Diversity of Women Autonomy

Decoding Decision-Making Power: How Culture and Context Shape Autonomy

"Unveiling the nuanced relationship between individual choices, cultural norms, and feelings of autonomy in Bangladesh and Ghana."


Measuring women’s empowerment has gained increasing attention, driven by the goal of identifying programs and policies that reduce gender inequalities. The empowerment of women and girls is included in the Sustainable Development Goals. However, the lack of high-quality, sex-disaggregated data and ambiguity around how to define and measure empowerment confidently make it difficult to measure gender inequalities. These challenges impede assessing the impact of development interventions on girls and women.

Social scientists mostly define empowerment as based on the concept of agency—the ability to use capabilities and opportunities to expand choices and control one's destiny. They mainly focus on women's ability to participate in decision-making over important matters like major household purchases or healthcare. Questions about decision-making are common in large-scale surveys and provide a body of evidence on how socioeconomics, health, and demographic outcomes are linked with women’s empowerment and agency.

Despite the widespread use of decision-making metrics, uncertainty remains about constructing indicators of women’s empowerment from these questions. It’s particularly unclear to what extent sole and joint decision-making should be considered different expressions of individual decision-making power, and to what extent joint decision-making reflects a consistent understanding of decision-making power within households.

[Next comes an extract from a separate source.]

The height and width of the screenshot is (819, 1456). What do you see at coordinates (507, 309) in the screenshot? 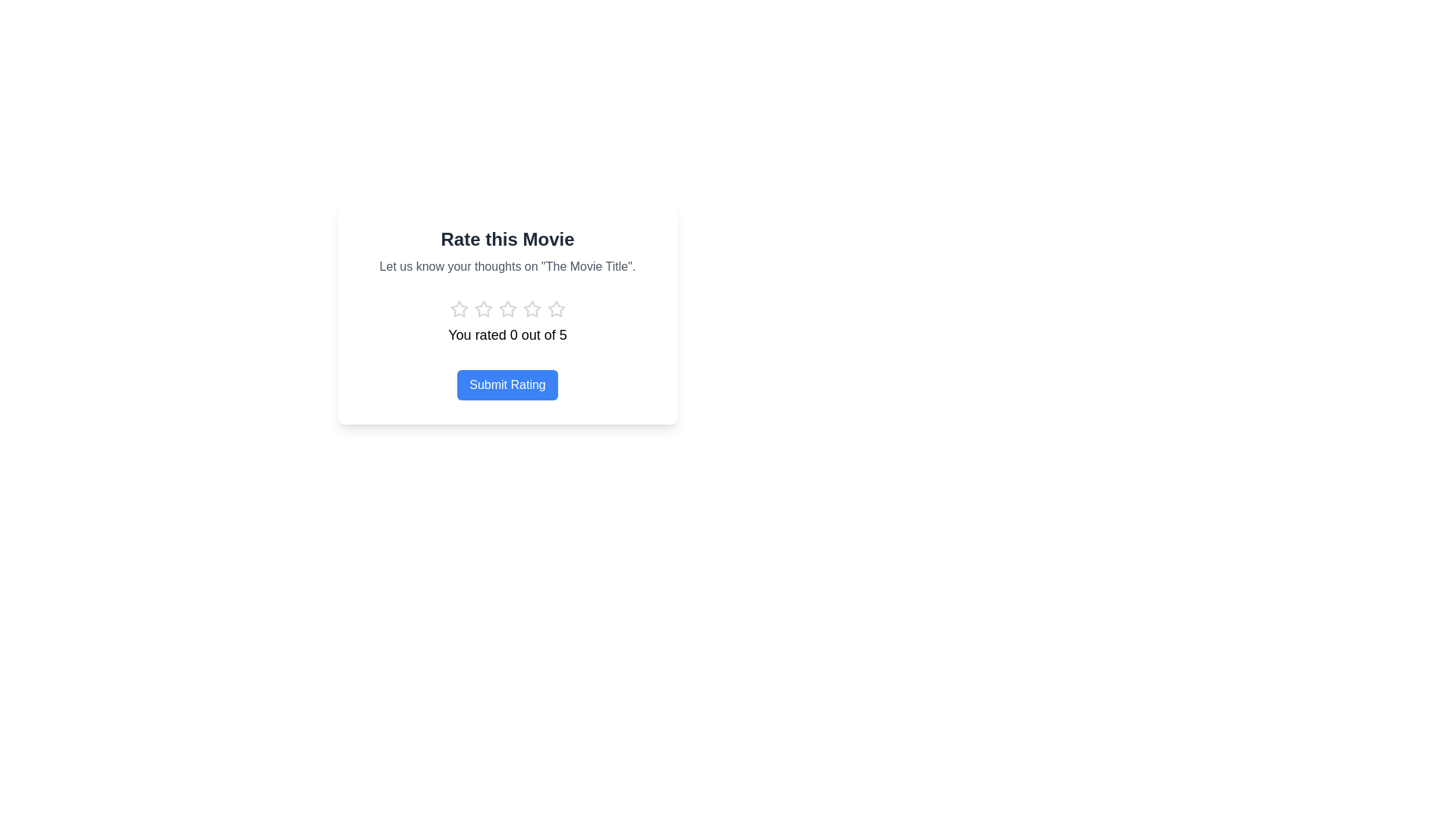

Why Context Matters: Unpacking the Nuances of Decision-Making and Autonomy

Diversity of Women Autonomy

This paper analyzes some common critiques of household decision-making indicators using comparative information on women’s autonomy. It conceptualizes autonomy in terms of the motivations behind a person's actions. Motivational autonomy is defined as behavior experienced as willingly enacted and fully endorsed by a person. Greater understanding of the relationship between motivational autonomy and decision-making may provide insights into the validity of using decision-making data to measure women's empowerment.

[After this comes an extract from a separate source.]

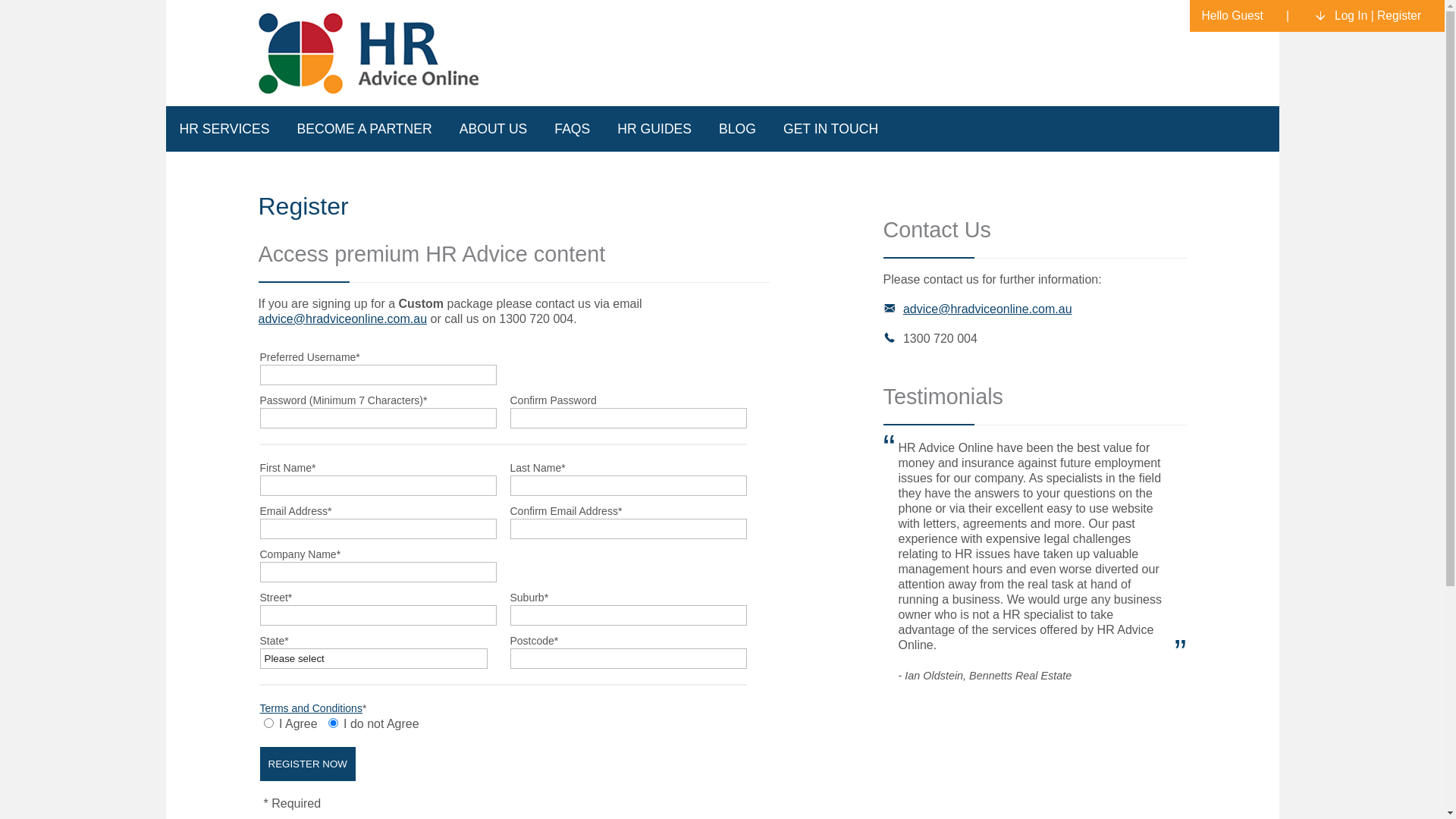 This screenshot has height=819, width=1456. Describe the element at coordinates (654, 127) in the screenshot. I see `'HR GUIDES'` at that location.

The study uses data from Bangladesh and Ghana to investigate whether respondents who report sole decision-making in a particular domain experience stronger feelings of autonomous motivation than those who report joint decision-making. It uses multivariate regression models to estimate the association between a quantitative measure of motivational autonomy—the Relative Autonomy Index (RAI)—and sole and joint decision-making outcomes.
The RAI assigns a score to each decision domain based on survey questions that measure the extent to which an individual’s actions within the domain are intrinsically or extrinsically motivated:
  • On aggregate, the study finds differences between men and women, and across countries, in the significance of the association between feelings of autonomous motivation and sole and joint decision-making.
  • It also finds heterogeneity in the strength of this association, depending on the domain and whether partners agree on who normally makes decisions within the domain.
The main lesson from the study is that the relationship between autonomy and sole or joint decision-making is heterogenous, depending largely on cultural context and the domain of decision-making. To the extent that autonomy is correlated with empowerment, the findings contribute to the discourse on measuring women's empowerment and have implications for the broader use of decision-making indicators in development research.

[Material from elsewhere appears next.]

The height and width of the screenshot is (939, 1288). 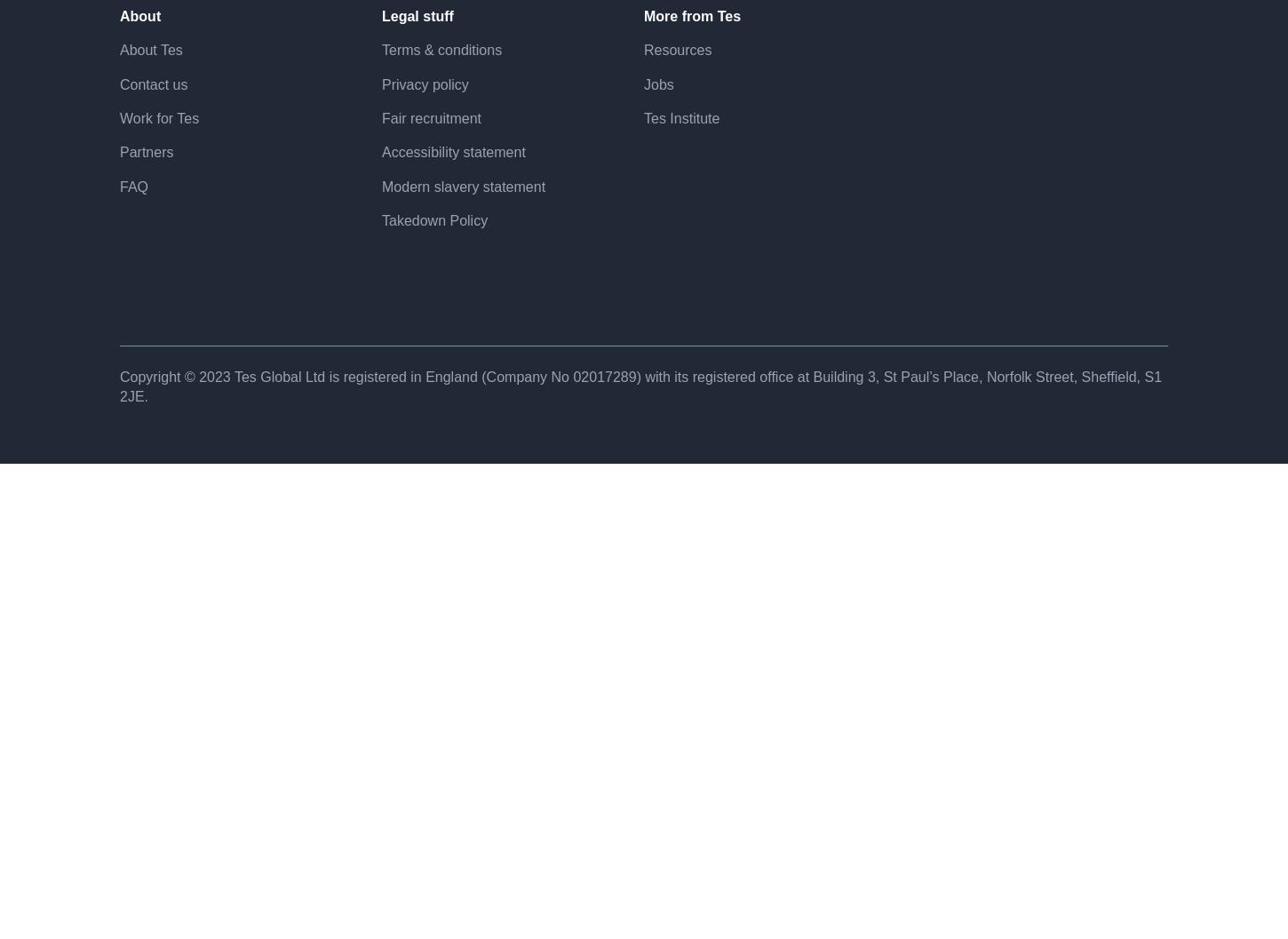 I want to click on 'About Tes', so click(x=149, y=111).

Implications for Policy and Research: A Path Forward

The study shows that the degree to which men and women associate different decision-making outcomes with autonomous behavior is idiosyncratic and likely to vary from one context to another, depending on the particular decision being made, sociocultural norms, and other local features. These results highlight the complexity of measuring empowerment and the need for context-specific approaches.